Les chefs d'établissement dévoilent le bluff de mesures de JM Blanquer
Ils ne sont pourtant pas hostiles aux réforme impulsées par JM Blanquer. Mais, le 13 septembre, les chefs d'établissement du SNPDEN n'ont pas caché l'écart important entre les annonces ministérielles et le vécu des établissements. Qu'il s'agisse de l'interdiction des portables , du dispositif Devoirs faits ou encore des évaluations, ce qui se passe dans les établissements a peu à voir avec la communication ministérielle.
Portables : La loi n'a rien changé
"Depuis 5 ans aucun collègue ne nous a parlé de problème de gestion des téléphones portables", explique Philippe Vincent secrétaire général du Snpden Unsa, le premier syndicat des personnels de direction. "Il n'y avait pas de problème. On a l'impression que la voie législative ne s'imposait pas".
Inutile au moins dans le second degré, la loi n'a d'ailleurs rien changé. Un sondage réalisé par le syndicat auprès de ses membres (un quart des établissements ont répondu) montre que seulement 36% d'entre eux envisage de modifier leur règlement intérieur.
Encore celles-ci sont-elles de pure forme, selon le Snpden. "Dans la plupart des cas il s'agit de mettre la référence à la loi dans le règlement", assure Philippe Vincent. Les établissements rédigent le règlement en l'adaptant à la loi sans rien changer aux pratiques antérieures. "On utilise la dérogation permise par la loi pour autoriser les portables dans espaces découverts (en clair : la cour de récréation) à des moments précis (pendant les récréations). Le portable n'est interdit qu'en cours".
Le proviseur d'un très chic lycée de province a fait entrer la confiscation dans le règlement intérieur. Mais le Snpden relativise. "S'il y avait eu un problème à ce niveau on nous l'aurait dit", assure P Vincent. Dans la plupart des établissements la confiscation apporterait plus de problèmes que de solutions...
"Quand on nous dit que la loi est d'application immédiate", précise aussi P Vincent, "il est clair que les textes ne le permettent pas". Pour modifier le règlement il faut réunir le conseil d'administration dans les délais légaux. Souvent il faut aussi réunir la commission permanente avant le CA. Tout cela prend environ deux mois quand tout va bien...

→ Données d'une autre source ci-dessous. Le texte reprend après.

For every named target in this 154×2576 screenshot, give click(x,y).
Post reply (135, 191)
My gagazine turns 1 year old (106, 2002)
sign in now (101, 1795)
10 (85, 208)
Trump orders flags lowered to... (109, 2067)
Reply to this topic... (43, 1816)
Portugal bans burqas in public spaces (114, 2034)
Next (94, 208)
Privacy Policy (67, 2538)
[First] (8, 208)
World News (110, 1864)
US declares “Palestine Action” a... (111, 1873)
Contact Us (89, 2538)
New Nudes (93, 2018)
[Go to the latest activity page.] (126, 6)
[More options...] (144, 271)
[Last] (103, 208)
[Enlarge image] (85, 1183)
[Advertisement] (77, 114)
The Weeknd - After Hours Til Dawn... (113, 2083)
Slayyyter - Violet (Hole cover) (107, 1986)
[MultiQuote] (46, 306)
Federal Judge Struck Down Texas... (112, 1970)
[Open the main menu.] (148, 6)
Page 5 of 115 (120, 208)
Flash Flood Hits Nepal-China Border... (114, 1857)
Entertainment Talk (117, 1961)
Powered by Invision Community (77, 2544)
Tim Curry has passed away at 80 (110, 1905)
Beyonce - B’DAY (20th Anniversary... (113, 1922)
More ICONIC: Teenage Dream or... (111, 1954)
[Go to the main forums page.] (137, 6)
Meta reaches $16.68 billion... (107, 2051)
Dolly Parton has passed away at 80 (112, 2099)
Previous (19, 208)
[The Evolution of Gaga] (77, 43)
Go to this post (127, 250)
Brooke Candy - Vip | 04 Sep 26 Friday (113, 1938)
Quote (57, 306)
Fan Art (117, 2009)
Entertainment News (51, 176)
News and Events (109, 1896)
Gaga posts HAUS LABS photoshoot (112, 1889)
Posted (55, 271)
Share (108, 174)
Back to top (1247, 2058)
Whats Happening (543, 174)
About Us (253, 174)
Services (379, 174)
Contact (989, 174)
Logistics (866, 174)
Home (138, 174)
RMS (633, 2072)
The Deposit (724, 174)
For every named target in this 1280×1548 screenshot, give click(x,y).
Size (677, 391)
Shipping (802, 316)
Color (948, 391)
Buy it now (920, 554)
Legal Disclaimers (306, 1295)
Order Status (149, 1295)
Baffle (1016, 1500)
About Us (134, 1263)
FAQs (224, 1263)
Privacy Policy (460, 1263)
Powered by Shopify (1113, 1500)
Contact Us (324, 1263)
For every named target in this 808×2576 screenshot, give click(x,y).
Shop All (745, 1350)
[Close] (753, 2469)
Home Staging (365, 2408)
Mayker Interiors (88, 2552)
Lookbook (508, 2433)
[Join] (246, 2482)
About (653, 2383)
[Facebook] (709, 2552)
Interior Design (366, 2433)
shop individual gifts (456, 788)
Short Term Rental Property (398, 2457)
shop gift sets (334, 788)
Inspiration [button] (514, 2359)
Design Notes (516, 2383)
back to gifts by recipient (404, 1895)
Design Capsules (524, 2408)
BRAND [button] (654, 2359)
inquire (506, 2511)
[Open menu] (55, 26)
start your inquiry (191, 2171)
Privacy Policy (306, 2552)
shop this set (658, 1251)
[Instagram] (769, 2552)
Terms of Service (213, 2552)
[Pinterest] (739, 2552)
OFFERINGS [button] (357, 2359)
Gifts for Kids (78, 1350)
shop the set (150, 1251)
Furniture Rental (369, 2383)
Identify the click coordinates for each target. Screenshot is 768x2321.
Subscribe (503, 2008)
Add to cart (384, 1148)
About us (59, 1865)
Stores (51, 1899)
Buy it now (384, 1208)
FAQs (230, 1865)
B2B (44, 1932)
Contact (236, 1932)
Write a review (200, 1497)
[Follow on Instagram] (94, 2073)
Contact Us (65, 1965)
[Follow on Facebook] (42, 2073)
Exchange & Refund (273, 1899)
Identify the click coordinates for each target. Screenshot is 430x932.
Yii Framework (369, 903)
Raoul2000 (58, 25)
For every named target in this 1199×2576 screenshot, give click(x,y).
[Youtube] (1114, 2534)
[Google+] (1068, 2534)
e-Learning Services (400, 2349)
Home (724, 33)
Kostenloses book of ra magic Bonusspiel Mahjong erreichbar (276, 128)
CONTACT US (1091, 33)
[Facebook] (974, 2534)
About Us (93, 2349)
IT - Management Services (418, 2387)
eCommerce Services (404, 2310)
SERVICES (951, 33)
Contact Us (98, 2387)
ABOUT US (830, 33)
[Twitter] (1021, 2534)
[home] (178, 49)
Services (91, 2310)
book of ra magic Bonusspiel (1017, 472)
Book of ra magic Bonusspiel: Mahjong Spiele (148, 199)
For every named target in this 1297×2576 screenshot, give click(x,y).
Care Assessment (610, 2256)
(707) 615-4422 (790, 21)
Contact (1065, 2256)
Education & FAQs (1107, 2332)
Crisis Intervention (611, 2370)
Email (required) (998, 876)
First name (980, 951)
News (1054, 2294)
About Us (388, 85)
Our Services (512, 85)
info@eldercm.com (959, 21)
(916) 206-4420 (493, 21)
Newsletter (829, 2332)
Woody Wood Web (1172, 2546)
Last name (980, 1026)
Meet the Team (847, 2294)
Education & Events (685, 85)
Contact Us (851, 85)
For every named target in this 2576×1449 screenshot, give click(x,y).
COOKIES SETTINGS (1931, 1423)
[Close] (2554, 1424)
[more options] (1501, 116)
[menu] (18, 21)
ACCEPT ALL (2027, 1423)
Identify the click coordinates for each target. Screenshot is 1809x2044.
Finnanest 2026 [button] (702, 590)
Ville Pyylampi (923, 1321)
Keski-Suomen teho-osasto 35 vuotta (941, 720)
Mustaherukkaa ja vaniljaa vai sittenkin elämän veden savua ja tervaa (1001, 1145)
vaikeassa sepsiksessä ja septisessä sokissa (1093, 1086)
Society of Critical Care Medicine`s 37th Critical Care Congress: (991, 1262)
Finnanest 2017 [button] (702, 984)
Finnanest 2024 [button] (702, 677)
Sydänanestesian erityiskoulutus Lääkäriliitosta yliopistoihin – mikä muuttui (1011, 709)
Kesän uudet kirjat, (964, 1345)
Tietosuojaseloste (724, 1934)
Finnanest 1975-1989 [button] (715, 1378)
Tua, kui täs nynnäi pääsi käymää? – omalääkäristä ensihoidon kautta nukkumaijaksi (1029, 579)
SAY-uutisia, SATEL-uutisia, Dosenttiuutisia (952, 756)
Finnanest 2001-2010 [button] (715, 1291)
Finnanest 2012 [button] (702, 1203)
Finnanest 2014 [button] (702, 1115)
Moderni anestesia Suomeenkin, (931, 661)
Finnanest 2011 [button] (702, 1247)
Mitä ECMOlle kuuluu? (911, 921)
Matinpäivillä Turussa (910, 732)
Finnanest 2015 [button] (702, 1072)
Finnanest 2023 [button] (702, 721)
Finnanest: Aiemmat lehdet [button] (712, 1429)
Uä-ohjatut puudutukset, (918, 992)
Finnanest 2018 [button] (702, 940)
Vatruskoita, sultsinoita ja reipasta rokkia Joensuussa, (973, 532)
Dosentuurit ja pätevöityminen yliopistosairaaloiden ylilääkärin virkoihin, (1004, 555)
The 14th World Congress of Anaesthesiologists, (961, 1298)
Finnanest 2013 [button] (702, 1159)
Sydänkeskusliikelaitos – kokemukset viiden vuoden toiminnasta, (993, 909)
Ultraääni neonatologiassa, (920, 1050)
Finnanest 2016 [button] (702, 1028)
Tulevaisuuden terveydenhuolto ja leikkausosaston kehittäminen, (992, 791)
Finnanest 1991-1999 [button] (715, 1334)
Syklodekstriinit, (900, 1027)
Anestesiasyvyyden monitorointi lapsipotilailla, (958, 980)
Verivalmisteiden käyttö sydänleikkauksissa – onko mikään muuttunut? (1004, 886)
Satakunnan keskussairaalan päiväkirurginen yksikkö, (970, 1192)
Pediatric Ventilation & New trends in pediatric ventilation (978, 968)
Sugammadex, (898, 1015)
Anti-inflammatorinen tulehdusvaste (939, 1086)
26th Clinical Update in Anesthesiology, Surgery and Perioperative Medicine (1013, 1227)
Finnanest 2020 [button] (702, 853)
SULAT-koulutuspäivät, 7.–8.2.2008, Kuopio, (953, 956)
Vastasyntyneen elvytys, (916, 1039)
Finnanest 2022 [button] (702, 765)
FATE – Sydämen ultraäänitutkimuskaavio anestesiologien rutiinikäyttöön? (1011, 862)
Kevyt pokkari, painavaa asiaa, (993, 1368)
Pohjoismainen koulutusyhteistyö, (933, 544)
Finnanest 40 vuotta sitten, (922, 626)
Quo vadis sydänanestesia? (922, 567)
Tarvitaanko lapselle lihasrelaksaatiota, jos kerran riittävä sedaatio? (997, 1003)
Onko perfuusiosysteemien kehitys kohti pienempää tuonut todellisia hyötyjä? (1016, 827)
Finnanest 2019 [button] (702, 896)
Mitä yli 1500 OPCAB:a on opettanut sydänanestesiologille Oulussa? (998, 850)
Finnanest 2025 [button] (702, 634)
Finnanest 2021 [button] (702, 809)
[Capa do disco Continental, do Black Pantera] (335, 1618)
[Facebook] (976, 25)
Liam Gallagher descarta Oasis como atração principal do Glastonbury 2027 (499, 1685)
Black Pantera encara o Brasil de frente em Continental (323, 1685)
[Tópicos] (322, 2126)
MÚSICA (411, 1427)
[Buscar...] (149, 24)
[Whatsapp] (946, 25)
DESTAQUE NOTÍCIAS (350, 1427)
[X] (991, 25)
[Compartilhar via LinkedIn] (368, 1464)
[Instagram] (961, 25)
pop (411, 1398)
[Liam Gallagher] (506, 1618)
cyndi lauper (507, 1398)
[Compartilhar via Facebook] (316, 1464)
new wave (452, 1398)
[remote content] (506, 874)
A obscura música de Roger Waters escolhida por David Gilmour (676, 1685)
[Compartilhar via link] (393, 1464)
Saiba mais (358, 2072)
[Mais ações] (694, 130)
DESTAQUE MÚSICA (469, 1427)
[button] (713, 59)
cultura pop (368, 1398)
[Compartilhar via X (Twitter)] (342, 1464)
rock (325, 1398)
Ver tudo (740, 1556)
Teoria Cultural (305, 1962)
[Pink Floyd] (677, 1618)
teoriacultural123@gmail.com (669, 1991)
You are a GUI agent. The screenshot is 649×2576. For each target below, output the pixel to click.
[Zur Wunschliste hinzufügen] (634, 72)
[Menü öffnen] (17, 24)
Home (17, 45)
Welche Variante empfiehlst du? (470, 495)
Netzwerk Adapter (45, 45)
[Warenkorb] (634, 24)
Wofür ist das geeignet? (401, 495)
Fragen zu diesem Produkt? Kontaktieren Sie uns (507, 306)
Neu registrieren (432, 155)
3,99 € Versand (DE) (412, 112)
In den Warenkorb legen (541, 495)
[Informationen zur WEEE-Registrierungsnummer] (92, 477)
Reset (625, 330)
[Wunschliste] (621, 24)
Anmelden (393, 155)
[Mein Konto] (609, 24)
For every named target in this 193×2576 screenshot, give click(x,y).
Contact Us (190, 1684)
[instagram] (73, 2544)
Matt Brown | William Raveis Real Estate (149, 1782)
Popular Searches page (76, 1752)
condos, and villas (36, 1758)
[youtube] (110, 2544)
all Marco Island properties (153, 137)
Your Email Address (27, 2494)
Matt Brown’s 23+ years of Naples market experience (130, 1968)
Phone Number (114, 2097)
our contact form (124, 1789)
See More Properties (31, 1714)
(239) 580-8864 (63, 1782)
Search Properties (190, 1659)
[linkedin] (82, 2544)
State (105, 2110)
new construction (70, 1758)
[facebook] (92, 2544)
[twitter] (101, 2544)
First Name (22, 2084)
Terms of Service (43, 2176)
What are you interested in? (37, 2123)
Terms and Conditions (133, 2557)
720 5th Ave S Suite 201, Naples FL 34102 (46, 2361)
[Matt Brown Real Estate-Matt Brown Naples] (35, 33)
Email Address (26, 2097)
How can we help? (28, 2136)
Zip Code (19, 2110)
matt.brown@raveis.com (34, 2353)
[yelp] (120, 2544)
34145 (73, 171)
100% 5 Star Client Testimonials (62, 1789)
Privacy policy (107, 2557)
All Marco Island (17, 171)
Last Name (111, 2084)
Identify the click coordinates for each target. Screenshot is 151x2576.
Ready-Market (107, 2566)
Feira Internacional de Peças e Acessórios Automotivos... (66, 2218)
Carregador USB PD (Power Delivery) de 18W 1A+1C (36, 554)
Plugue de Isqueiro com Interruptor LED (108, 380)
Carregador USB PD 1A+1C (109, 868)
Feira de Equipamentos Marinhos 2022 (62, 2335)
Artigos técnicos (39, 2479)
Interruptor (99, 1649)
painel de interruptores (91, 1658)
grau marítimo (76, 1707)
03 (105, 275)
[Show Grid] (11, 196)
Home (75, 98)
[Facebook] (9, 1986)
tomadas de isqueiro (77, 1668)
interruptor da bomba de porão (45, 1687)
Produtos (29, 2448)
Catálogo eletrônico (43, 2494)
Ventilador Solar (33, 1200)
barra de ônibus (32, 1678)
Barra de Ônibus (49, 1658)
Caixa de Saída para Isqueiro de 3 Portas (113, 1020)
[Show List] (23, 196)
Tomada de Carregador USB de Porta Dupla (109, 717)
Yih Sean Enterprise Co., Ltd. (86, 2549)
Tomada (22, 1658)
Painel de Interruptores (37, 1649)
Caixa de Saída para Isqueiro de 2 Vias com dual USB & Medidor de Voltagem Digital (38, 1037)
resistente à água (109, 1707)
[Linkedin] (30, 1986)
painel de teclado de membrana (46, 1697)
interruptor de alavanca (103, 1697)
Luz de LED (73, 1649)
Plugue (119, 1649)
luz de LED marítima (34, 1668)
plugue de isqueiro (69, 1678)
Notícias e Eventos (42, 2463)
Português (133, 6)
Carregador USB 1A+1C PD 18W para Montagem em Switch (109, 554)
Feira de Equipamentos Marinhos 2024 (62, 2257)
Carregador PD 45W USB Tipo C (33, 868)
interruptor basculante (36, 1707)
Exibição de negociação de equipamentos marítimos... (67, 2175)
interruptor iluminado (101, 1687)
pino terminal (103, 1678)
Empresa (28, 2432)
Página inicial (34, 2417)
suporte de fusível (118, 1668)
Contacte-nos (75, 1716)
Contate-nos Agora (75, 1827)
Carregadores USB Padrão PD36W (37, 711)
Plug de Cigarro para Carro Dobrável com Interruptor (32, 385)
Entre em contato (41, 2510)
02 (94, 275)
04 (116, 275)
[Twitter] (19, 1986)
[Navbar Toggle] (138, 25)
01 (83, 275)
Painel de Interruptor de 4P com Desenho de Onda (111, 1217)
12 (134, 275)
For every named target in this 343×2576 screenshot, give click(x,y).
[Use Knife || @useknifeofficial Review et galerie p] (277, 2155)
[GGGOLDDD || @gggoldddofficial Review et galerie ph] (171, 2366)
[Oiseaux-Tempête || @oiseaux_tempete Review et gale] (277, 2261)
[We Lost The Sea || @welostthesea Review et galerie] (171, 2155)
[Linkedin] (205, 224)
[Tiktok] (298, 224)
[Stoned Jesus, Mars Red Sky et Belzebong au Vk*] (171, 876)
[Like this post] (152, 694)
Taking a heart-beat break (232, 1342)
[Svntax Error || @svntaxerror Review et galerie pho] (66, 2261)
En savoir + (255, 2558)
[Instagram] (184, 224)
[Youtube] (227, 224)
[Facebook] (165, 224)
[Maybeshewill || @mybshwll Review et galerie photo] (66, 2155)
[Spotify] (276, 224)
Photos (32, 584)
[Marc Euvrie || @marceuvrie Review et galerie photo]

Devoirs faits, c'est pas à faire...
Le Snpden s'est aussi attaché à faire un décryptage du dispositif Devoirs faits. Lancé par JM Blanquer, Devoirs faits a été présenté comme un dispositif permettant à tous les collégiens défavorisés de bénéficier d'une aide pour faire leurs devoirs. JM Blanquer a expliqué lors de sa conférence de rentrée que c'est une mesure sociale donnant les mêmes chances à tous.
Or l'enquête du Snpden montre que seulement la moitié des établissements ont disposé d'un financement suffisant pour mettre en place Devoirs faits. "Il y a eu de vraies négociations de marchands de tapis avec les rectorats pour cette mesure", dit-il. "L'intendance n'a pas suivi". Cela a retardé le démarrage.
Surtout le Snpden dévoile comment ça se passe concrètement. La plupart des collèges voient leurs horaires cadrés par les transports scolaires. Or Devoirs faits est arrivé bien après que les horaires aient été fixés. En clair il est impossible de mettre en place Devoirs faits en fin de journée dans la plupart des collèges ou alors c'est au bénéfice d'un très petit nombre d'élèves. L'enveloppe aurait du être fixée en mai pour une application à la rentrée.
Alors combien d'élèves en bénéficient ? "Entre 6 à 7%" estime P Vincent. "Et souvent ce sont les meilleurs et non les élèves en difficulté". L'encadrement est aussi fort variable selon les établissements, Devoirs faits pouvant être encadré aussi bien par des surveillants (AED) que des enseignants.
Comment faire passer les évaluations ?
Il se passe à peu près la même chose pour l'accompagnement personnalisé (AP). En théorie il doit être resserré sur le français et les maths selon une circulaire de juillet. "Mais les chefs d'établissement ont déjà organisé leur rentrée et faits les services d'enseignement. Retirer l'AP des services des professeurs des autres disciplines ce n'est plus possible".
Les évaluations, qui doivent avoir lieu en 6ème et en 2de et être passées sur un site Internet ministériel, n'échappent pas aux règles du bon sens administratif. Selon le ministre elles doivent avoir lieu fin septembre sur un créneau précis. "Mais dans mon propre lycée cela suppose que je trouve 40 séquences en salle informatique", explique P Vincent. "Ce n'est pas possible. On risque aussi de se retrouver tous à vouloir faire passer les évaluations en même temps; Il y a peu de chance que le serveur y résiste". Les évaluations vont donc être étalées sur plusieurs semaines bien au delà des délais officiels et les élèves auront tout loisir de se transmettre les questions...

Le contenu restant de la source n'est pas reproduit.